Can you give the stretch from "The IFS said" through "matched rising inflation." in the article on cost of living payments again, changing "IFS" to "Institute for Fiscal Studies"?

[Source document]
--------------------

Billions of pounds of taxpayer cash spent on one-off cost of living support has proved an expensive and ineffective “sticking plaster” that would have been better used to raise the value of benefits, the Institute for Fiscal Studies has said.
Britain’s foremost economics thinktank said the government’s cost of living payments scheme, introduced by Rishi Sunak while he was chancellor, had cost the exchequer almost £19bn over two years.
The series of payments was “poorly designed to alleviate deprivation”, it said, and created additional difficulties for many poorer households because of its occasional, lump-sum nature.
The IFS said it would have been “preferable simply to increase benefit levels” to ensure the payments made through the welfare system matched rising inflation.
It said the government’s preferred method was a “sticking-plaster solution [that] has proved expensive and ineffective by comparison”.
Cost of living payments were introduced as part of a package of one-off support measures announced by Sunak in May 2022, and Jeremy Hunt announced a further set last November.

--------------------

[Available data]
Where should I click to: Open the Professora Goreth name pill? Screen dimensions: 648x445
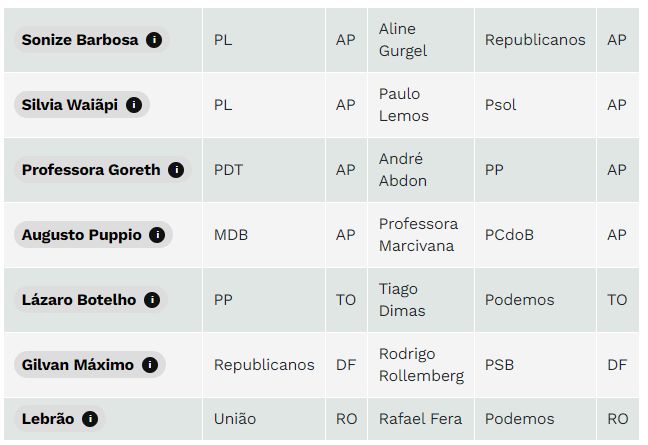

--------------------

[Reply]
The Institute for Fiscal Studies said it would have been “preferable simply to increase benefit levels” to ensure the payments made through the welfare system matched rising inflation.